__DATA PROVIDED__

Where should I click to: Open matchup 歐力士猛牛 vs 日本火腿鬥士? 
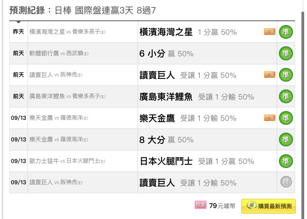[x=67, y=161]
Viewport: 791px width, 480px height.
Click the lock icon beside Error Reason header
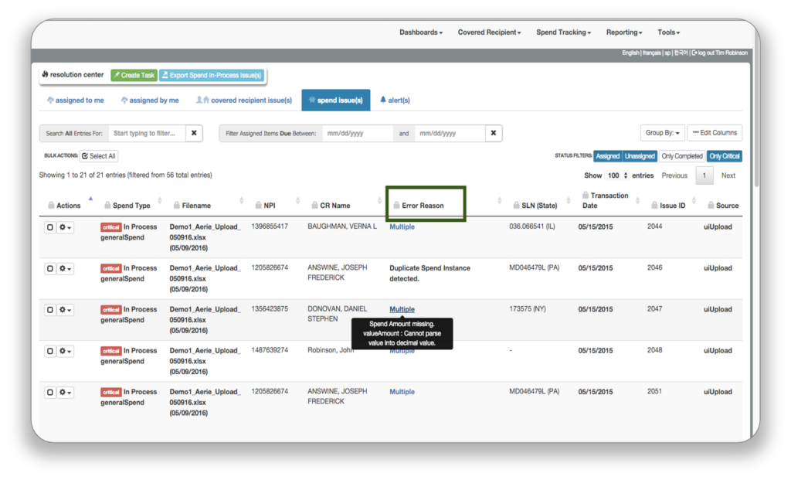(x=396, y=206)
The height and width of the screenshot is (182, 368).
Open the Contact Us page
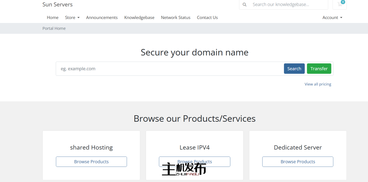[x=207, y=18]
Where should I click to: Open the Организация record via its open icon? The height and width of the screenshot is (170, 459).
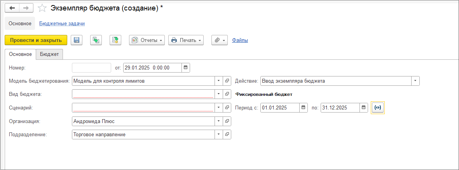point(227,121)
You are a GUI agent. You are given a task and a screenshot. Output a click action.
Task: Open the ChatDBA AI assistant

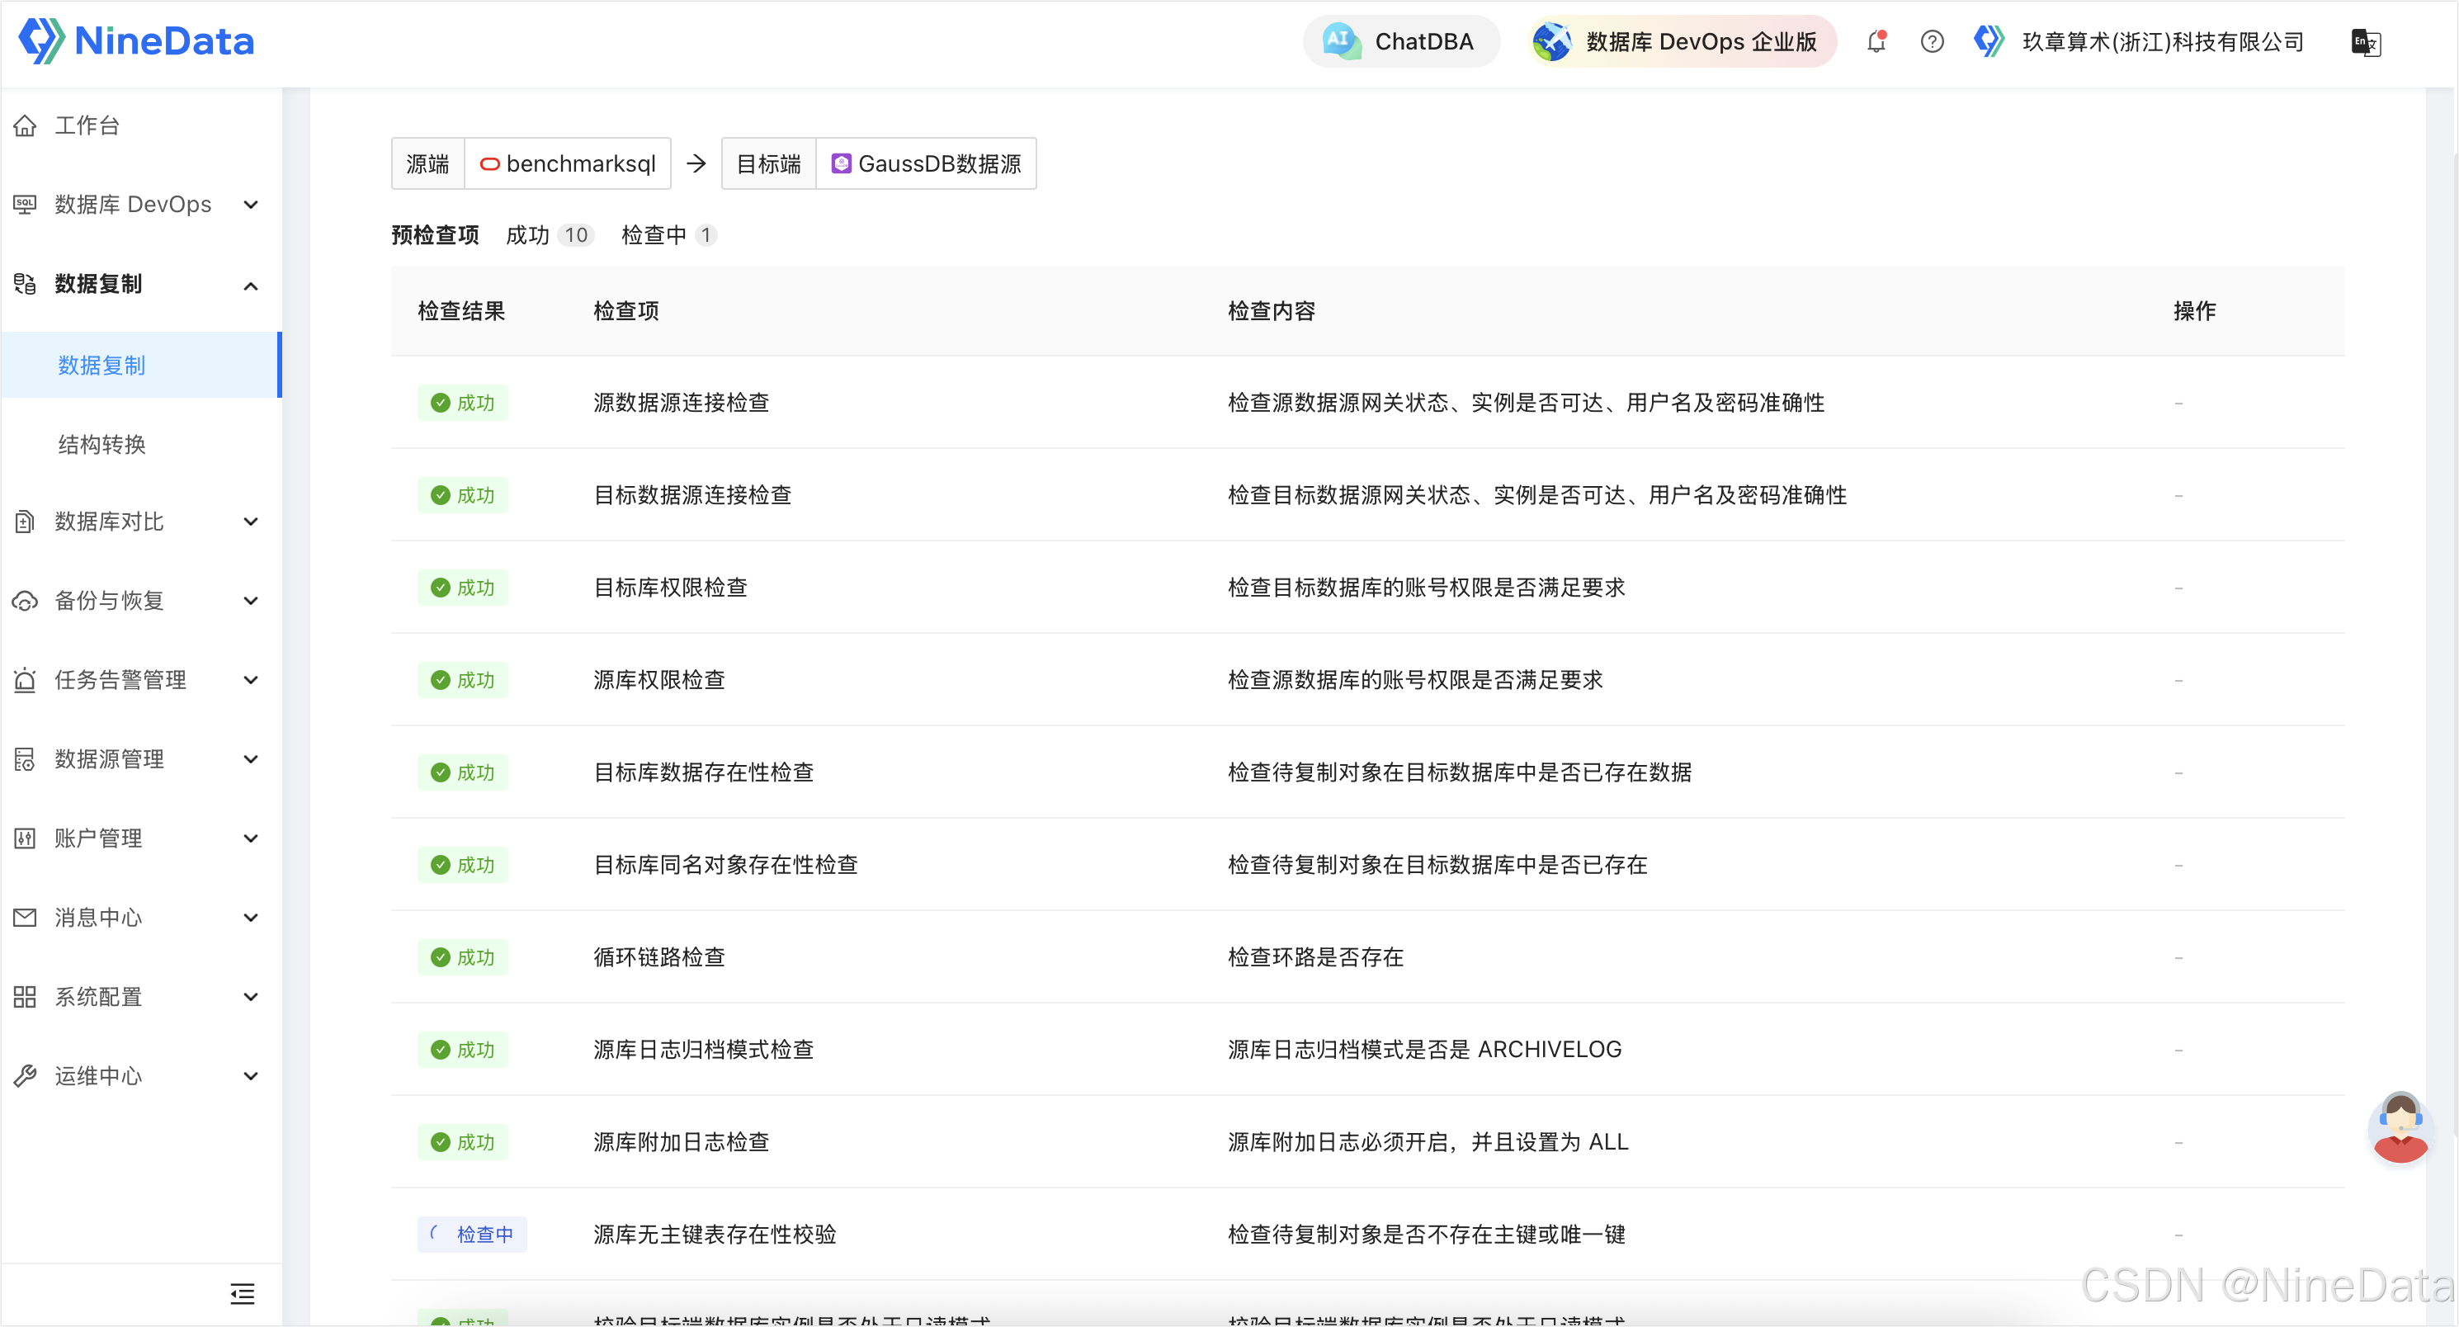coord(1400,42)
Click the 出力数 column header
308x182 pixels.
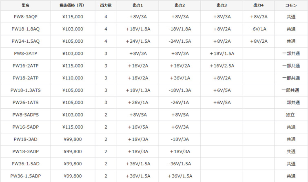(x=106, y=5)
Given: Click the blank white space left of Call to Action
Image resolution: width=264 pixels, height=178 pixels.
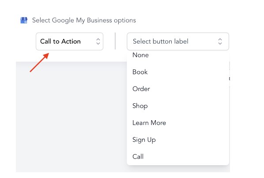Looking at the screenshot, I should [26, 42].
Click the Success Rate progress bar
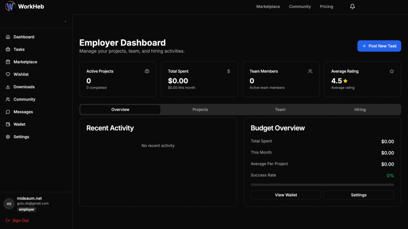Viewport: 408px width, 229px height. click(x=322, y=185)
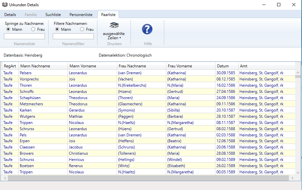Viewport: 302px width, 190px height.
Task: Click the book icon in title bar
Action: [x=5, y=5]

__BRIEF__
Copy the data from its beginning through the line containing "point(227,121)", swapping "lock icon" for "padlock icon" and leaving everything else unchanged. Leave out the pictures.

__SOLUTION TO THIS PROBLEM__
Where should I click to: Open matchup 歐力士猛牛 vs 日本火腿鬥士? 
[x=67, y=161]
Viewport: 791px width, 480px height.
Click the padlock icon beside Error Reason header
(x=396, y=206)
The height and width of the screenshot is (182, 368).
Open the Contact Us page
[x=207, y=18]
Where should I click to: Open the Организация record via its open icon? The height and width of the screenshot is (170, 459).
point(227,121)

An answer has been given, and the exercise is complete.